I’m going to go ahead and apologize for this section of my trip. I didn’t take nearly enough pictures. The truth is, I don’t think you can capture the awe that is the Everglades. One would have to spend way more than five days to truly capture the amazing moments you experience. Many of these moments happen in the blink of an eye. Silently paddling along and having 6 foot tarpon breach right in front of you, stingrays leaping several feet out of the water, huge sea turtles poking their heads up feet away from you kayak, sharks finding their prey, and manatees come up for a breath of fresh air all happen in a blink of an eye.
I chose to paddle the outside route rather than the Wilderness Waterway. I wasn’t to thrilled about the bugs and chickees after my experience at Shark Point chickee. White sand beaches and a cool Gulf breeze sounded much more appealing to me. At the visitors center in Flamingo I decided to do 15 mile days rather than 20 miles so I could have my shelter up well before the mosquitoes and no-see-ums showed up to feast. This led me to Middle Cape Sable, Graveyard Creek, Hog Key and finally Pavillion Key.
Middle Cape Sable was a long stretch of white sand beach that went on for miles and miles. There were several campsites set up when I arrived so I didn’t really get prime real estate but it was still a nice breezy location. My neighbors where fisherman from all over the world. It was a Saturday so there were quite a few boats out and about. They would dip in and out the creeks and rivers flowing into the Everglades based on the tides. The fisherman reminded me of giant toddlers zipping around on their fast moving toys.
Graveyard Creek campsite was across the Ponce de Leon Bay. The wind was pushing me but the waves were big enough I decided to sneak down Shark River a ways and then cut north into a series of islands on the east side of the bay. This proved to the a good idea because the tide carried me in and then carried me out to the northern side of the bay and right into Graveyard Creek. This was a scenic site. I couldn’t find a graveyard but there were plenty of crabs and birds to look at. As the tide dropped, small sharks would appear scavenging for food. It was quiet and peaceful all alone out there at night. Each night the sky would come to life with billions of stars. You could even see the Milky Way since there was zero light pollution. That alone is worth the trip!
Hog Key was less glamorous. The campsite was marked in a little cove so I paddled around and around looking for it and finally settled somewhere in the middle. The wind died down but no bugs appeared until morning. I was grateful for that. At some point in the night, the high tide arrived and I was awoken by the sounds of very loud splashing by my kayak. I laid still listening and was convinced it was a large animal like a hog, hence Hog Key. I yelled out to scare it away but it just kept splashing. I didn’t know what this creature was but I needed to drive it away before I could go back to sleep. I grabbed my headlamp and knife and walked toward the ruckus. There was splashing but no animal! I walked in closer and realized it was the the ocean waves hitting a tree at a very odd angle making to the splashing sounds. It was not soothing! The next morning I had another surprise waiting for me, a tide so low it was nothing but mud a quarter mile out. I had to wait until around 10:15 am to launch.
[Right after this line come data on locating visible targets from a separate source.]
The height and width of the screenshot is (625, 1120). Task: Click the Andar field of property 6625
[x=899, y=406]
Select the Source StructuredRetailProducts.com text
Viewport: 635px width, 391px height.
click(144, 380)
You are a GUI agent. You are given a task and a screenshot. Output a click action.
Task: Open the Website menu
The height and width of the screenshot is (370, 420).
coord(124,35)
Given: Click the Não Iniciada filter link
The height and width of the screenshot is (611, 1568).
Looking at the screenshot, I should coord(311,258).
On my way to Pavilion Key, I stopped for a break at Turkey Key. That was neat little campsite the way the water split it and high tide. As I was standing their looking around, a boater stopped by and warned me of incoming weather from the north. He didn’t really specify much but he seemed concerned. I thanked him for the heads up and jumped back in the kayak. As I rounded the island, the wind really picked up from the north and water started white capping. Pavilion Key was 6 miles away but through open water. I said to hell with it and went for it. Despite the swells and wind, I made good time and arrived at Pavilion Key safe and sound. The temperature dropped and the wind howled all night. During the evening a racer from the Everglades Challenge stopped for the night and anchored in the back cove. Neither of us knew how low the tide was going to drop with the wind blowing that hard. We awoke to mud surrounding the entire key. It was way out there too! He was in a sailboat and definitely marooned. Another couple in a tandem decided to just slide their fiberglass kayak across hundreds of shells for hundreds of yards to get to water. That was a bold move and too bold for me. So we sat there until almost 11 am before the tided was high enough. I hope I can avoid this in the future.
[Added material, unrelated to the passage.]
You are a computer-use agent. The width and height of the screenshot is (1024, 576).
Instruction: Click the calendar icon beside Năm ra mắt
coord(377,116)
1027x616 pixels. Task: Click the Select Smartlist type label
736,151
On the fifth day of paddling the Everglades I finally arrived in Chokoloskee. It was bittersweet but it was also nice to get a shower and a real meal. There’s not much on the tiny island but fisherman. The Havana Cafe is the only restaurant and it really is a wonderful place to eat breakfast and lunch. The Smallwood Store is a museum and general store from the 1800s. It is also the site where the murderous Ed Watson was finally gunned down by his neighbors. Ed Watson was known to have killed all of his employees rather than pay them. I’m sure there’s a lot more to that story and I’ll read about it eventually. Oddly enough some fishing and kayak guides found a human skull on Pavilion Key just the other. Judging from he pictures they took it look pretty old. It’s currently being studied by the national park service. The Everglades is a truly fascinating place! One needs to explore as I did to truly grasp it’s greatness.